* _Goal of the exercise_
Every line from the one holding "Click the copyright notice text box" through the final line of the entries is to be reproduced exactly, and no other line.
Records below:
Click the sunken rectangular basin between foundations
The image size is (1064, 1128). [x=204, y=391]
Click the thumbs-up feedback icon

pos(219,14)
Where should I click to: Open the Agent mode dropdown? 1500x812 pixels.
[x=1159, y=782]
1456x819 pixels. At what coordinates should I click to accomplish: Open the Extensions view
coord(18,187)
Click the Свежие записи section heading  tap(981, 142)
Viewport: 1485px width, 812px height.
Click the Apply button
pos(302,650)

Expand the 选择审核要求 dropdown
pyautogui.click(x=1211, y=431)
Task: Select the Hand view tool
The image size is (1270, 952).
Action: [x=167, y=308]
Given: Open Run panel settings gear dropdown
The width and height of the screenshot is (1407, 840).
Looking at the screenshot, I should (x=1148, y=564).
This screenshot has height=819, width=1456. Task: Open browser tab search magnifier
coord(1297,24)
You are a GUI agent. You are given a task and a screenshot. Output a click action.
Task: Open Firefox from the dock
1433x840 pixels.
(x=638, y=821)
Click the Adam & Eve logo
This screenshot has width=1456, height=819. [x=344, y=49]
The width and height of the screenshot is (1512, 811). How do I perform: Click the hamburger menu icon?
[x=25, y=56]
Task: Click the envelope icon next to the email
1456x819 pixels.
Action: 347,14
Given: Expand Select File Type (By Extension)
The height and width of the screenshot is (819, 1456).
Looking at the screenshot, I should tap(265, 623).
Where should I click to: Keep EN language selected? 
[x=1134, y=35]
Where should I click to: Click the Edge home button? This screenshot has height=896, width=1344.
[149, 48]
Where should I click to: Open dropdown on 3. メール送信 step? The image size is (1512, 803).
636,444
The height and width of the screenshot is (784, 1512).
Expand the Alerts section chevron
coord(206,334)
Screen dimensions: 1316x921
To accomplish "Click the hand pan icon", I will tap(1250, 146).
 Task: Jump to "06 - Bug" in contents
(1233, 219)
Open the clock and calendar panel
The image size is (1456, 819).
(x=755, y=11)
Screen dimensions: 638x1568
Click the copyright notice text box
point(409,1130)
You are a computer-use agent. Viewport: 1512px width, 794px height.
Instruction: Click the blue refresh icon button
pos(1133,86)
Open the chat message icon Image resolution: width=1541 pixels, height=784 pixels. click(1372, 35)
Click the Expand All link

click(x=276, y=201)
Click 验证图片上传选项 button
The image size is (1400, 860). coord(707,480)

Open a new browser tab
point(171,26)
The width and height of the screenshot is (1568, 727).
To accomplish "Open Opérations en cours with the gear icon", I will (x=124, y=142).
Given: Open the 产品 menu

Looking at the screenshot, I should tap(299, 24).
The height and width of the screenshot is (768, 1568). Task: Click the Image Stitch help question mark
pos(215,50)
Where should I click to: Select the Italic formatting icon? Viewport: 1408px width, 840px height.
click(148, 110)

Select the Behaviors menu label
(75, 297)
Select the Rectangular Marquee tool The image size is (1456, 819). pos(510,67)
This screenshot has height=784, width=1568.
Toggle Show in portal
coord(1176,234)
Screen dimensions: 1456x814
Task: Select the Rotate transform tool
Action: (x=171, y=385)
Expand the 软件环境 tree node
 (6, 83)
End of Records.
* _Written response_
Click the copyright notice text box
point(409,1130)
You are a computer-use agent. Viewport: 1512px width, 794px height.
Instruction: Click the blue refresh icon button
pos(1133,86)
Open the chat message icon Image resolution: width=1541 pixels, height=784 pixels. click(1372, 35)
Click the Expand All link

click(x=276, y=201)
Click 验证图片上传选项 button
The image size is (1400, 860). coord(707,480)

Open a new browser tab
point(171,26)
The width and height of the screenshot is (1568, 727).
To accomplish "Open Opérations en cours with the gear icon", I will (x=124, y=142).
Given: Open the 产品 menu

Looking at the screenshot, I should tap(299, 24).
The height and width of the screenshot is (768, 1568). Task: Click the Image Stitch help question mark
pos(215,50)
Where should I click to: Select the Italic formatting icon? Viewport: 1408px width, 840px height.
click(148, 110)

Select the Behaviors menu label
(75, 297)
Select the Rectangular Marquee tool The image size is (1456, 819). pos(510,67)
This screenshot has height=784, width=1568.
Toggle Show in portal
coord(1176,234)
Screen dimensions: 1456x814
Task: Select the Rotate transform tool
Action: (x=171, y=385)
Expand the 软件环境 tree node
 (6, 83)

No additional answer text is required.